Pada 22 Januari 2025, Presiden Prabowo menerbitkan Inpres No. 1 Tahun 2025 tentang efisiensi anggaran, yang menginstruksikan pemangkasan belanja negara hingga Rp 306,7 triliun. Akibatnya, anggaran Kementerian PUPR untuk 2025 diturunkan drastis dari Rp 110,95 triliun menjadi Rp 29,57 triliun, yang sempat memicu kekhawatiran pembangunan IKN bisa mandek.

Namun kemudian Otorita IKN memastikan pembangunan Tahap II tetap berjalan, didukung investasi hingga Rp 135,1 triliun dari berbagai sumber per Juni 2025.

Pembangunan Manusia

Kita kemudian diingatkan KH. Ahmad Bahauddin Nursalim (Gus Baha) bahwa pemimpin sejati adalah yang menekankan keteladanan, bukan sekadar simbol kekuasaan atau pembangunan fisik.

Dengan menapaktilasi perikehidupan Rasulullah SAW, Gus Baha menunjukkan contoh bagaimana seorang pemimpin, meski populer dan memiliki pengikut besar, tetap menjadikan shalat sebagai pusat keteladanan.

Dalam konteks IKN hari ini, frase “proyek mercusuar” mencerminkan ambisi infrastruktur tanpa memprioritaskan pembangunan manusia dan nilai moral.

Ibarat pemimpin besar seperti Rasulullah dan juga sosok pendiri bangsa Bung Karno, warisan mereka bertahan karena gagasan, keteladanan, dan perhatian pada kaum tertindas. Bukan gedung megah.

Tentu saja pembangunan fisik boleh masif, tapi jika manusia sebagai pusat tak selesai dirawat, maka ambisi itu bisa menjadi beban.

Pembangunan IKN memang menyimpan potensi transformatif bagi pemerataan dan simbol masa depan Indonesia. Namun data terkini menegaskan setidaknya dua hal penting.

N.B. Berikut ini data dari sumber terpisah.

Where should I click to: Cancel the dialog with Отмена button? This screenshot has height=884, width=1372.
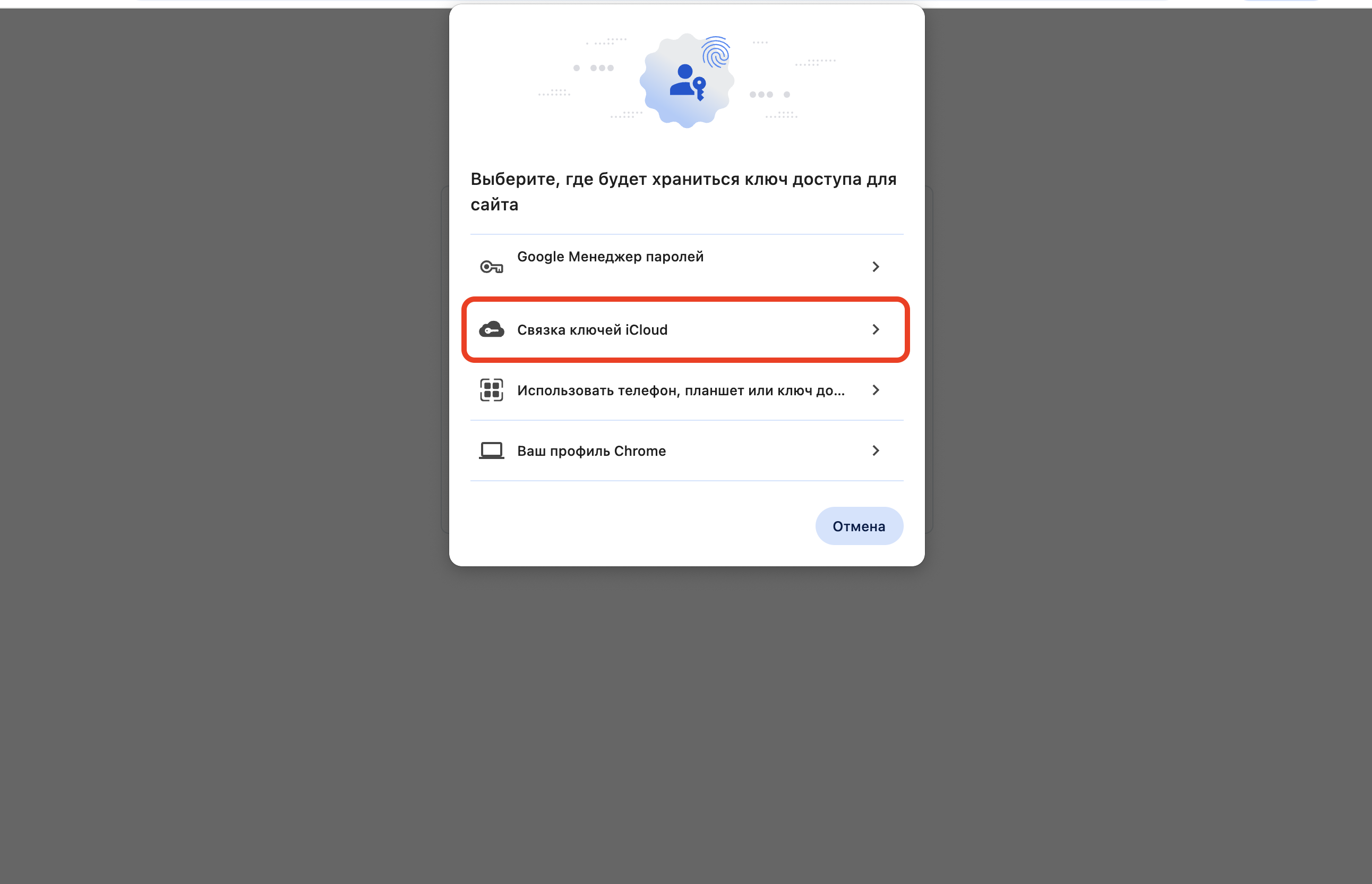click(859, 526)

Pertama, beban fiskal dan sosial yang berat baik dari APBN maupun masyarakat dalam bentuk biaya akses, transportasi, dan pelayanan.

Kedua, risiko infrastruktur tanpa manusia. Meskipun fisik dibangun besar-besaran, namun pembangunan manusia, keteladanan, dan partisipasi lokal perlu ditingkatkan agar tidak sekadar “mercusuar” kosong.

Disinilah kemudian pemerintah perlu berkaca sejenak lalu mengkalibrasi ulang prioritas dengan menyeimbangkan anggaran antara infrastruktur dan investasi pada sumber daya manusia, transparansi, pelibatan masyarakat lokal, serta nilai-nilai keteladanan pemimpin yang melampaui simbol bangunan fisik.

Tanpa itu, IKN bisa menjadi proyek megah yang “membebani orang banyak,” bukan mengangkat mereka.